The latest fatality is regarded by Beltway insiders as a grave blow to the already embattled Republican Party, coming so soon after the twin resignations of House Speaker Newt Gingrich, who stepped down over the scandal resulting from his forcing House Minority Leader Richard Gephardt (D-MO) to drink a gallon of Crisco Oil, and incoming Speaker Bob Livingston (R-LA), who quit last month amid sexual-misconduct allegations surrounding a midnight panty raid on the Capitol's Congresswomen's Suite.

Only a few legislators were willing to comment publicly on Pruitt's death.

"The freshmen keep getting hazed, but they're afraid to press charges or even speak out about it," Sen. Barbara Boxer (D-CA) told reporters. "I remember a few years ago, there was a new representative named Sam Haskell who was forced to masturbate onto a piece of bread and then eat it. He was one of the few who went public with his hazing, and, from that day on, he was treated like a total pariah by fellow legislators. Every bill he ever proposed died in committee."

"Rules and Administration is notorious for its hazings," said one longtime senator, speaking on condition of anonymity. "Sen. Michael Enzi (R-WY) had to swim across the Potomac at midnight with a lit candle in his ass. A freshman from Georgia had all of his toes broken. The list goes on. But what are you going to do about it? If you rock the boat, the party leaders can make it a very long six years for you."

Though Pruitt's death is the first for Rules and Administration, it is not the first time the powerful senate committee has stirred controversy. During Hell Week 1995, Congressional Black Caucus leaders formally protested a "mock slave auction" held by the committee.

Outraged by the latest death, constituents across the U.S. are calling for stricter anti-hazing laws for Congress.

"It's time to put a stop to this hazing," said Jim Campos of Kirkland, WA. There are better ways to show one's loyalty to his subcommittee."

Lucille Thalaker of Tallahassee, FL, agreed. "Why should I even bother to vote if the person I elect may not even live to see their first House referendum?"

"Clearly, what happened to Sen. Pruitt went beyond the relatively innocuous committee-initiation stunts like the old 'Freedonian Aid Bill' prank, in which they get some unsuspecting frosh to pledge $675 million in aid to a non-existent country," said freshman Rep. Tammy Baldwin (D-WI), holding the watermelon she must take with her everywhere she goes for the next three weeks. "The truly extreme hazing has got to stop."

Still, some observers defended Congress' long-standing first-semester traditions.

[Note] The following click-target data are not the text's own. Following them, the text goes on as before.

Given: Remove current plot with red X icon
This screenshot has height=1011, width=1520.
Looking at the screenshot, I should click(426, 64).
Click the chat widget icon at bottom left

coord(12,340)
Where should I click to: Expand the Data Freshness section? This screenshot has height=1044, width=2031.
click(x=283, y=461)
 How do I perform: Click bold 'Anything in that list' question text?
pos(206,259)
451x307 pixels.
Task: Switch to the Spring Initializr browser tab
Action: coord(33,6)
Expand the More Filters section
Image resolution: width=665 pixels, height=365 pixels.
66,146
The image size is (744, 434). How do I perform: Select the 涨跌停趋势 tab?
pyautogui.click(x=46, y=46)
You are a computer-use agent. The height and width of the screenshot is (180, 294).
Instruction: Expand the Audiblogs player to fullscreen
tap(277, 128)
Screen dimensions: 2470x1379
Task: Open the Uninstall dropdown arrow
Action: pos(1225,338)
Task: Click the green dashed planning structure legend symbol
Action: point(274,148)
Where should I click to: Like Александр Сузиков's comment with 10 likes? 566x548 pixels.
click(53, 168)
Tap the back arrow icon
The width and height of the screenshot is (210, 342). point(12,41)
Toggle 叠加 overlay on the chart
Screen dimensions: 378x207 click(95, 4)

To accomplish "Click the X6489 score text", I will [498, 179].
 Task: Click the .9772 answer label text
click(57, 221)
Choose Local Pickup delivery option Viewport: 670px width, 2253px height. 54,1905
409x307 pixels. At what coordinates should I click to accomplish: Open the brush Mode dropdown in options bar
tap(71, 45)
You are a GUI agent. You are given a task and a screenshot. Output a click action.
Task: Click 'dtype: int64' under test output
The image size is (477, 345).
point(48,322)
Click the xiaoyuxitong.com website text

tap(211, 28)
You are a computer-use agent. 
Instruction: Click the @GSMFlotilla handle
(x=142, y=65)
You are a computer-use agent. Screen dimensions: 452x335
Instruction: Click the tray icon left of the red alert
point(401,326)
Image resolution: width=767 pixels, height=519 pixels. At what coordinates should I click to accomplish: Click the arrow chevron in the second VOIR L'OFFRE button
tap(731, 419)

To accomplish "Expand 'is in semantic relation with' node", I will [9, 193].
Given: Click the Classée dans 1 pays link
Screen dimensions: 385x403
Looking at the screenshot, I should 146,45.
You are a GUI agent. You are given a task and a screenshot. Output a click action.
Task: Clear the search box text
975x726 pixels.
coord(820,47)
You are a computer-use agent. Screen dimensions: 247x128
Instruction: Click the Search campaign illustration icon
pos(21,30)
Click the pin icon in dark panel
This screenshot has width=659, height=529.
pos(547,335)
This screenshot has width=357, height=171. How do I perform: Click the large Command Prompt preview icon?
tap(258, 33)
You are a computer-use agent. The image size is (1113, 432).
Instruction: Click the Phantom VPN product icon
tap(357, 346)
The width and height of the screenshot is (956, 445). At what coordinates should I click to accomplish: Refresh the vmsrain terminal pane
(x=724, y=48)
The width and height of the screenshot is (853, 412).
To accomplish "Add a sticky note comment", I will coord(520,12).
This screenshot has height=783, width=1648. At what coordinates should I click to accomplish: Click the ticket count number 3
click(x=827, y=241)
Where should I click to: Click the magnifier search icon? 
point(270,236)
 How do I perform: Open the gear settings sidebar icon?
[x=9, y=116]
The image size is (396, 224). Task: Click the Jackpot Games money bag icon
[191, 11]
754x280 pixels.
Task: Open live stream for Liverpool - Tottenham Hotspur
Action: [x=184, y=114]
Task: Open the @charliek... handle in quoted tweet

"If they cracked down on every committee that just wanted to have a little fun with the new legislators, you'd lose great, harmless stuff like the time Patrick Moynihan streaked through the Senate Committee on Foreign Relations' debate on Chinese human-rights abuses," said noted political scholar Dr. James Throckmorton. "When you compare the stuff happening today to hazings in the past, the modern era absolutely pales. I mean, for his initiation, Strom Thurmond was required to bare-knuckle box a doughty Irish longshoreman for 30 rounds."

But whatever reforms, if any, are made, they will come too late for Sen. Pruitt.

"All Tom ever wanted to do was lower the capital-gains tax, reduce the trade deficit, and play quarterback in the Senate Mud Bowl," said Lincoln Almond, Rhode Island's governor and a good friend of Pruitt's. "Now that can never be."